**Assignment:**
Each entry needs to be duplicated exactly.

***** Data shown

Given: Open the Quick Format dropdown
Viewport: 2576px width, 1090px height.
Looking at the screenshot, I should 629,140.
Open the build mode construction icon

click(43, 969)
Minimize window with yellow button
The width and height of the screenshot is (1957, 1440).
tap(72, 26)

**********

**Answer to this task:**
Given: Open the Quick Format dropdown
Viewport: 2576px width, 1090px height.
Looking at the screenshot, I should 629,140.
Open the build mode construction icon

click(43, 969)
Minimize window with yellow button
The width and height of the screenshot is (1957, 1440).
tap(72, 26)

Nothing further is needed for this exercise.